Dies begann als Dichterkonstrukt, als faktenwidrige Geschichtskonstruktion, die hier nur angerissen werden kann. Doch in intellektuellen Eliten etablierte sich schon in der frühen Neuzeit eine Vorstellung „deutscher“ Vergangenheit, voll Rohheit und Reinheit, im strikten Gegensatz zu Rom und zu Frankreich. „Die Kleidung der Teutschen war vorzeiten auß Thieres-Heuten / da unser Vorfahren noch Eichel-Brod assen“ schwadronierte etwa der evangelische Theologe Hermann Fabronius (1570-1634) über die dunkle Vorzeit (Geographica Historia, 4. Aufl., Schmalkalden 1625, 40).
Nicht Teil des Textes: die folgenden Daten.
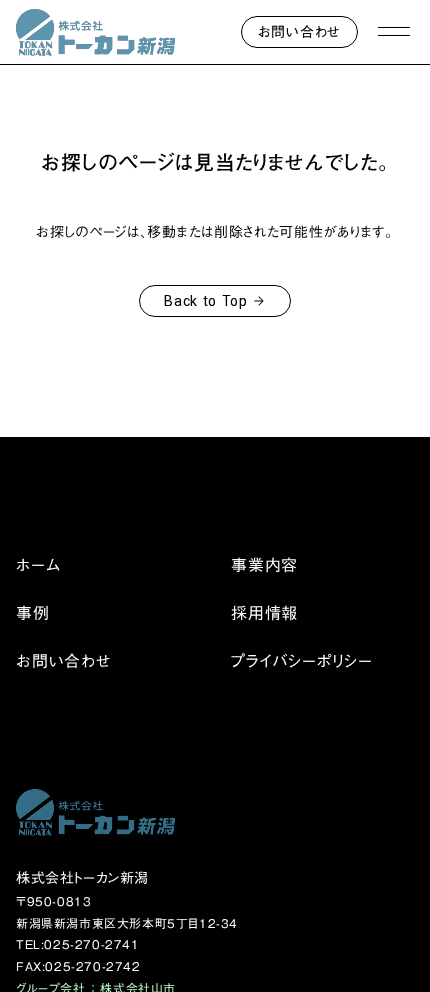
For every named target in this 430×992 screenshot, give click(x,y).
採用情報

Was zählte schon Empirie für den in Eichenhainen streunenden Gottesmann. Der Dramatiker Christoph Otto von Schoenaich (1725-1807) fand in seiner dramatischen Eloge über Hermann den Cherusker dann richtungsweisende Verse: „Wie verschwunden, saget Hermann, wie verschwunden ist die Zeit; Da kein Sterblicher die Zunge noch mit fremder Kost entweiht! Da ein frisches Eichelbrot unserm Gaumen Lust ertheilte; Der verwöhnte Hals noch nicht, nach vermengten Speisen geilte“ (Hermann, oder das befreyte Deutschland, ein Heldengedicht, Leipzig 1751, 14). Sein Förderer, der Schriftsteller und Metaphysiker Johann Christoph Gottsched (1700-1766), sandte dem Autor daraufhin einen ehrenden Lorbeerkranz, doch an die Stelle dieser antiken Ehrung trat zunehmend das Eichenlaub, das immer häufiger auch das Haupt der Germania zierte. Mochten die Franzosen während der Revolution auch Eichen als Freiheitsbäume pflanzen, die Eiche war deutsch und blieb deutsch. Der erste der Klassiker, Friedrich Gottlieb Klopstock (1724-1803), umkränzte die „deutsche Eiche“ mit immer neuen Sprachgirlanden. Im Drama Herrmanns Schlacht hieß es 1769: „O Vaterland, o Vaterland! Mehr als Mutter und Weib und Braut‘, Mehr als ein blühender Sohn, Mit seinen ersten Waffen! Du gleichst der dicksten, schattigsten Eiche, Im innersten Hain, Der höchsten, ältesten, heiligsten Eiche, O Vaterland!“
Während die Bedeutung von Eichen und Eicheln in der Forst- und Landwirtschaft, insbesondere aber im Bereich der Alltagskost an Bedeutung verlor, begann seit dem frühen 19. Jahrhundert der Siegeszug allegorischer Zeichen, insbesondere des Eichenlaubs. Die napoleonische Herrschaft und die folgenden Befreiungskriege verankerten die Eiche als deutsches Nationalsymbol, als Ausdruck von Selbstbestimmung einer zersplitterten Sprachnation. Doch die martialische Kehrseite war schon vernehmbar, eine Ambivalenz, wie sie etwa die Dichtkunst Theodor Körners (1791-1813) prägte. Seine 1811 entstandenes Gedicht „Die Eichen“ reimte Treue auf Todesweihe, und im kurz vor seinem Soldatentod entstandenen „Bundeslied vor der Schlacht“ hieß es „Wachse, du Freiheit der deutschen Eichen, Wachse empor über unsere Leichen!“ (Sämmtliche Werke, 3. Gesamtausgabe, Berlin 1838, 23). Körners Grab zierte eine Eiche – und Eichenpflanzen stand symbolisch für eine aufbrechende Nation. Luthereichen wurden vorrangig 1817 (300 Jahre Reformation), 1833 (dem 350. Geburtstags des antisemitischen Hasspredigers) und 1883 gepflanzt. Bismarck- und Kaisereichen folgten, schließlich, ab 1933 auch Tausende von Hitler-Eichen.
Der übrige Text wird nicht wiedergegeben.